Origin of amber
The Amazing Gift of Nature
The Amazing Gift of Nature
For millennia, the Baltic gemstone has been known as a precious treasure, a decorative stone, a remedy for ailments, and a fragrance. Throughout history, amber has always remained a luxury, available only to the chosen few, synonymous with wealth and power.
The “Sunstone” is not limited to the Baltic region alone: amber and fossil resins are found all over the planet. They vary in composition and age, and their locations are grouped into different provinces.
THE MAIN SOURCE OF AMBER
The primary area for a special type of amber called succinite is the Kaliningrad region. For centuries, over 90% of the world’s amber reserves have been concentrated in the Baltic Sea region. Numerous trade routes were established for the supply of Baltic gemstone.
The Value of Amber
Stone from the Amber Forest
When it comes to the origins of amber, it is known that forests once grew in the area of the present-day Scandinavian Peninsula and the Baltic Sea territory. Alongside pines, whose resin turned into amber, there were also deciduous plant species. The climatic conditions were favorable, with humidity and warmth, which prompted the pines to release that very resin.

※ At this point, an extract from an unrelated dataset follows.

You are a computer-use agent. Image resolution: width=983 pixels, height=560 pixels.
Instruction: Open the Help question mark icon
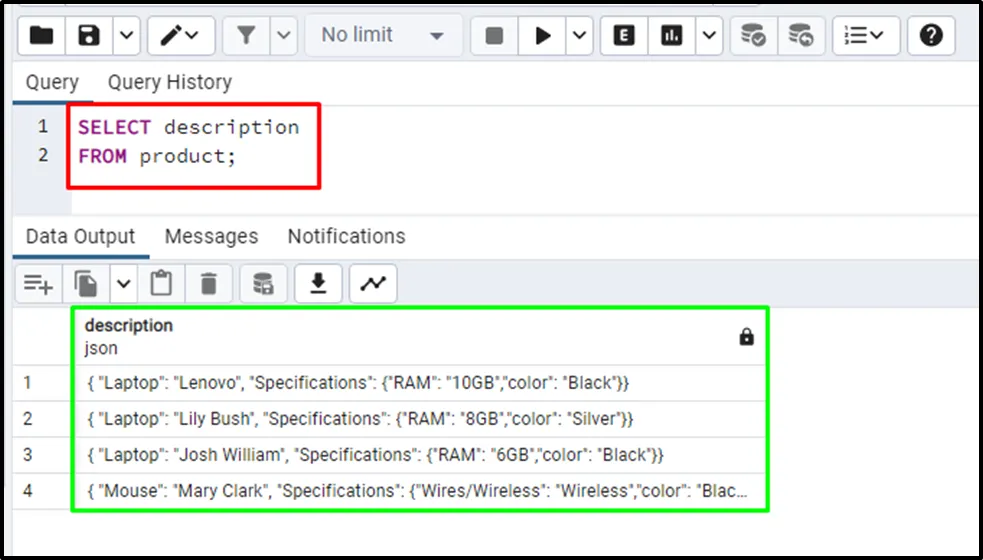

Over time, rivers and streams washed out pieces of hardened resin from the ground and carried them into the sea (now the territory of the present-day Kaliningrad Peninsula). This is why the largest reserves of amber accumulated here.
Over 1 million years ago, a glacier shifted the layers of soil towards the foothills of the Carpathians, along with the Eocene deposits of amber. Amber is also found in areas formerly covered by glaciers.
Is the age of amber known?
The issues of the age and origin of amber remain a subject of debate, as amber is found in various ancient deposits. One of the factors complicating the estimation is the absence of remains of representative fossil organisms that could accurately determine its geological age. For now, it can be reliably stated that it is older than 33.9 million years (the upper boundary of the Priabonian stage and the Eocene epoch).
Diversity of the gemstone
The Baltic amber exhibits a wide variety in terms of shape and size. The color, shape, and texture of amber are influenced not only by the different tree species that produce the resin but also by the specific climatic conditions of each location. It can be transparent, translucent, or opaque. Primary resin formations without signs of subsequent mechanical impact are often found. Occasionally, very large specimens weighing 10-12 kg can be found.
Amber is classified into the following types:
– Succinite (the most popular variety today)
– Glessite (brownish hue)
– Bockerite (dark-colored)
– Gedanite (wax-yellow)
– Stantienite (black, brittle).
Year after year, people find new facts and create different products from the extracted amber treasures. Amber deposits are known all over the world. Each culture on the planet has its own attitude to this creation of nature and evaluates it in its own way.